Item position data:
^^^^^^^^^^^^^^^^

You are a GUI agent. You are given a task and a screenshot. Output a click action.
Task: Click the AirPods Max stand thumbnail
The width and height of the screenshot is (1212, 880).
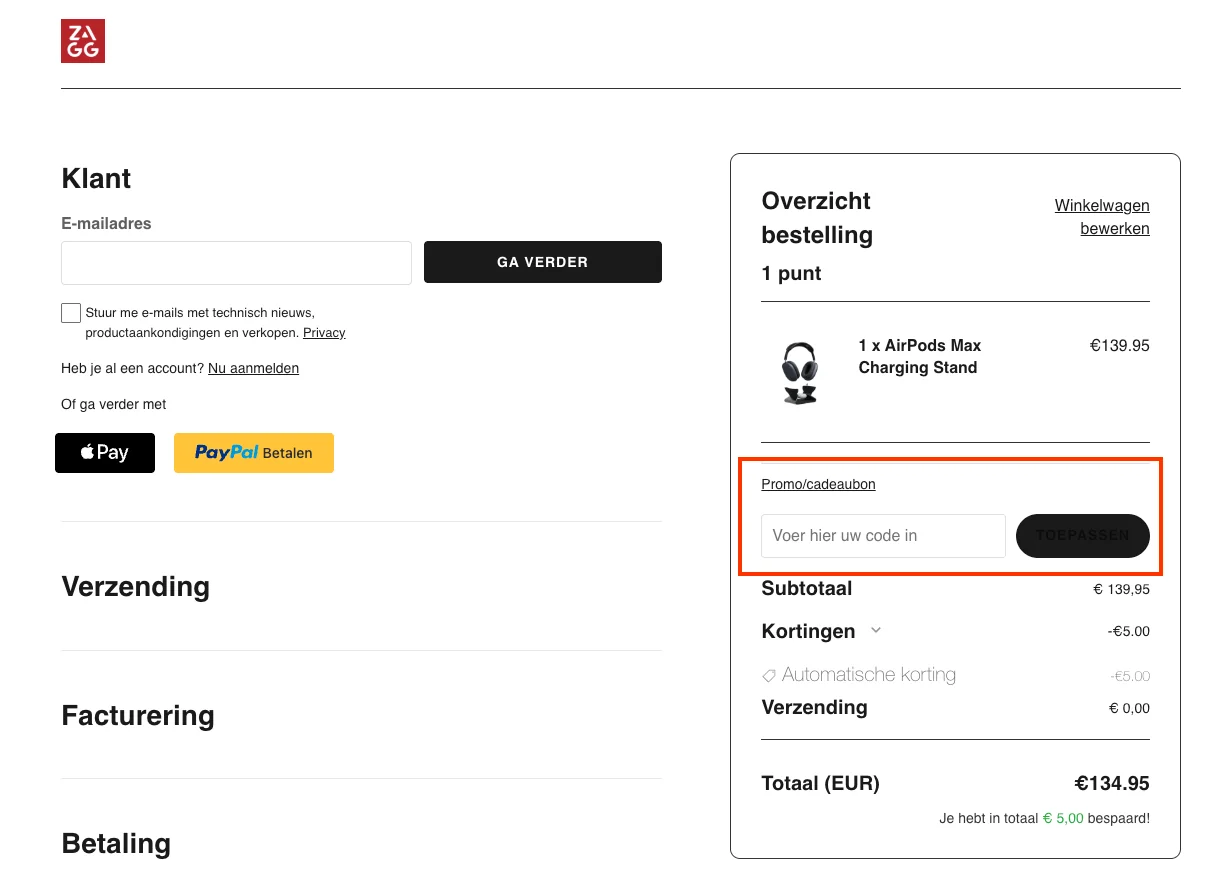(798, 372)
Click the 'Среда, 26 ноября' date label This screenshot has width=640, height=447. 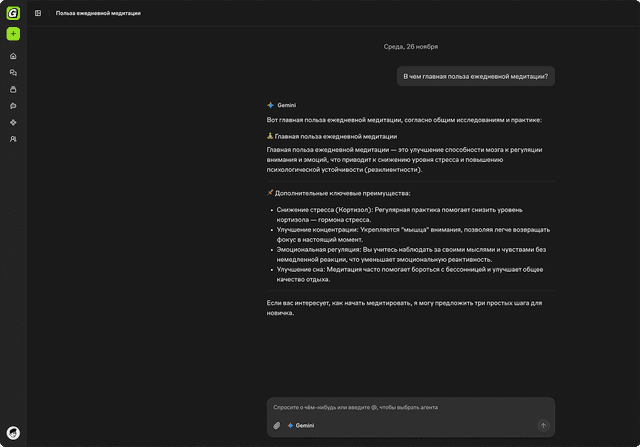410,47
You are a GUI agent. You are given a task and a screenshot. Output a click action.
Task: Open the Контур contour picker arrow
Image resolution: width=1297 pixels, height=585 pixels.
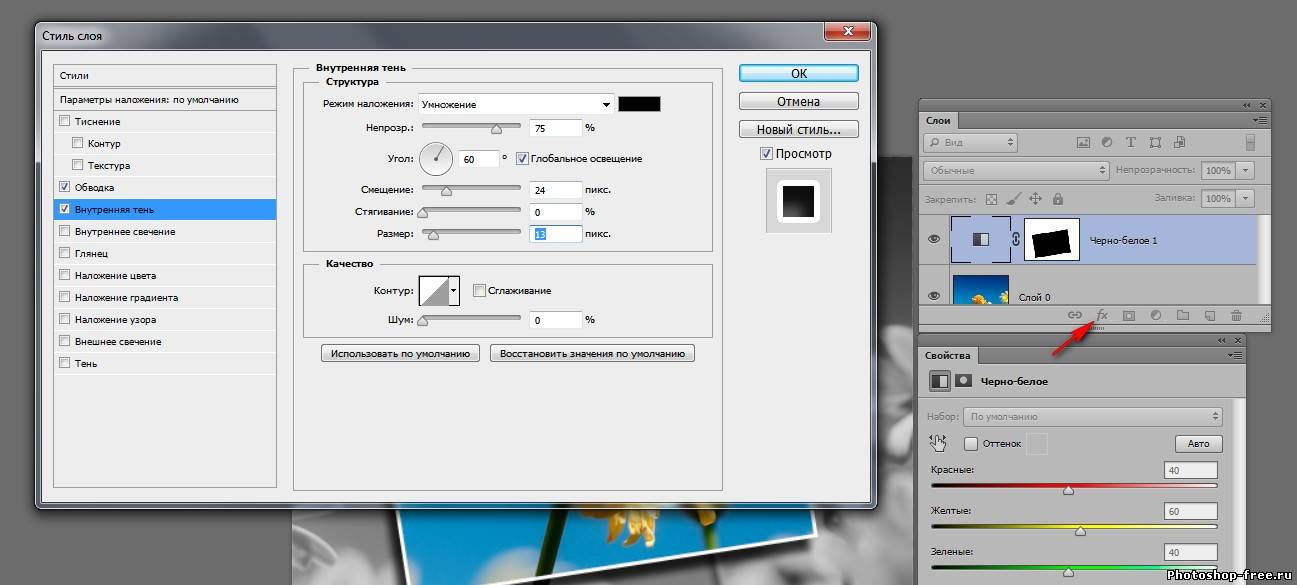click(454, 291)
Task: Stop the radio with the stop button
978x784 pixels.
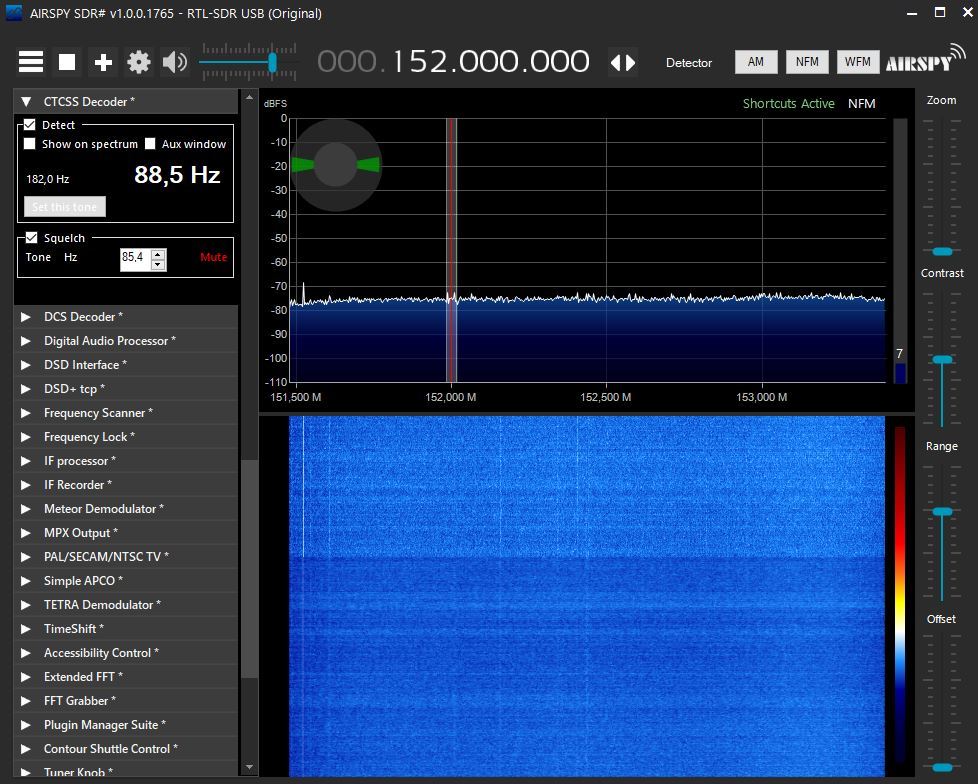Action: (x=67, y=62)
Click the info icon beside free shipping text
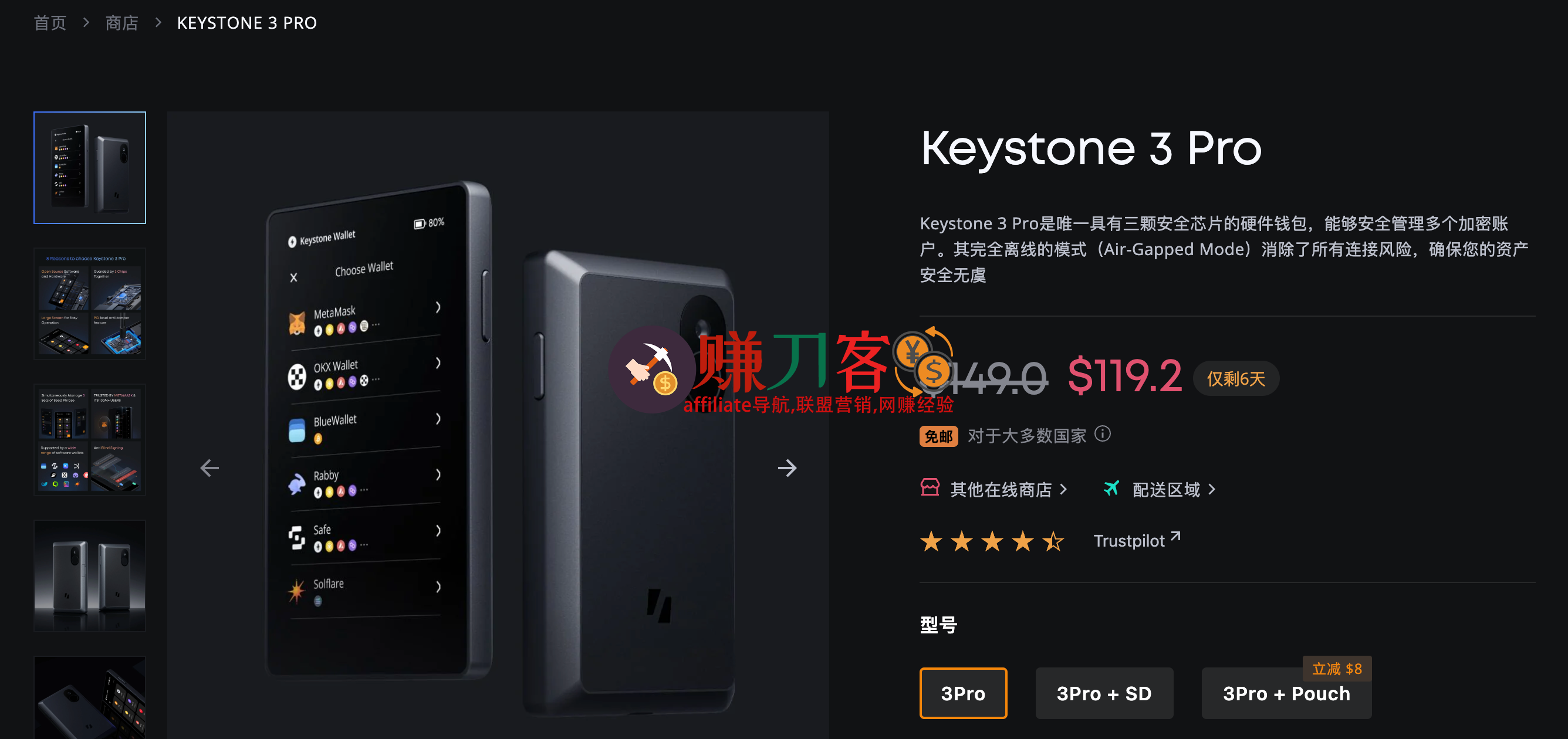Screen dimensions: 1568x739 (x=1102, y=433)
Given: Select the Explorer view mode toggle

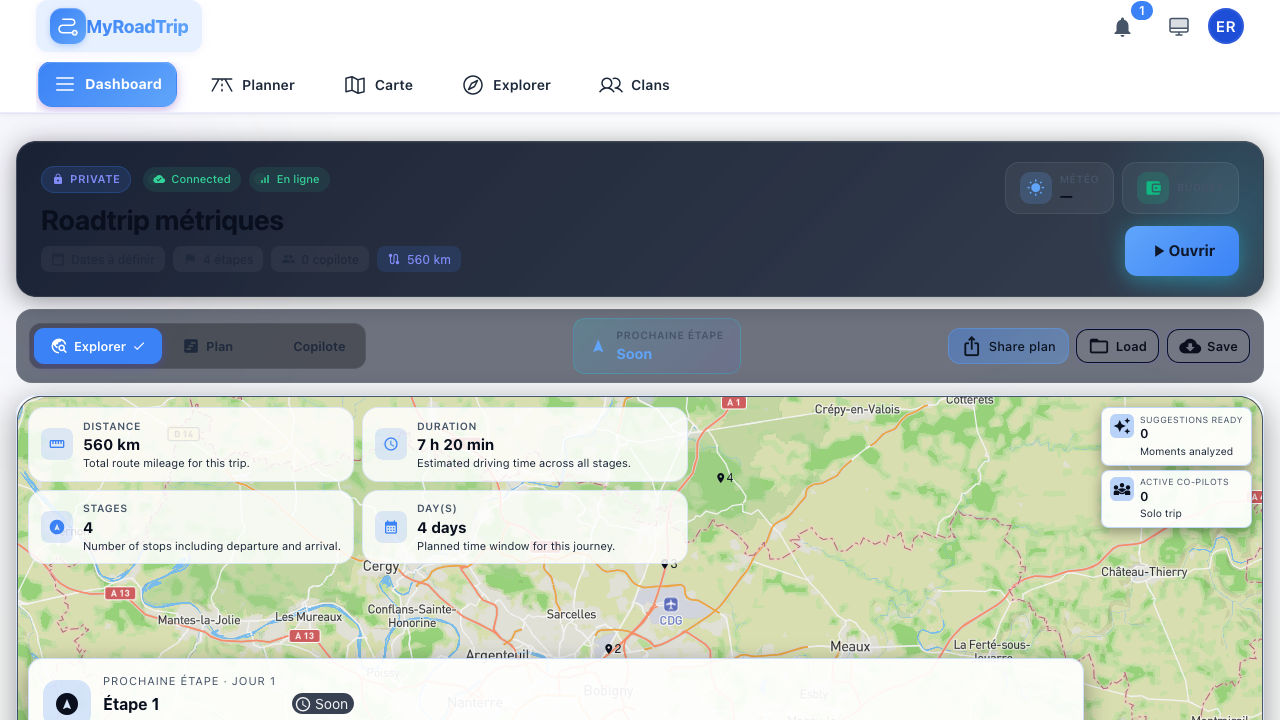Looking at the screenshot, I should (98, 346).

^^^^^^^^^^^^^^^^

**REQUIREMENTS:**
Revise the lines from the one containing "Click the info icon beside free shipping text" through the end of the data, both included, so that "Explorer" becomes "Outline" and nothing else changes. Reproduce only those lines, omitting the pictures.

**EXERCISE SOLUTION:**
Click the info icon beside free shipping text
Screen dimensions: 1568x739 (x=1102, y=433)
Given: Select the Outline view mode toggle

Looking at the screenshot, I should (98, 346).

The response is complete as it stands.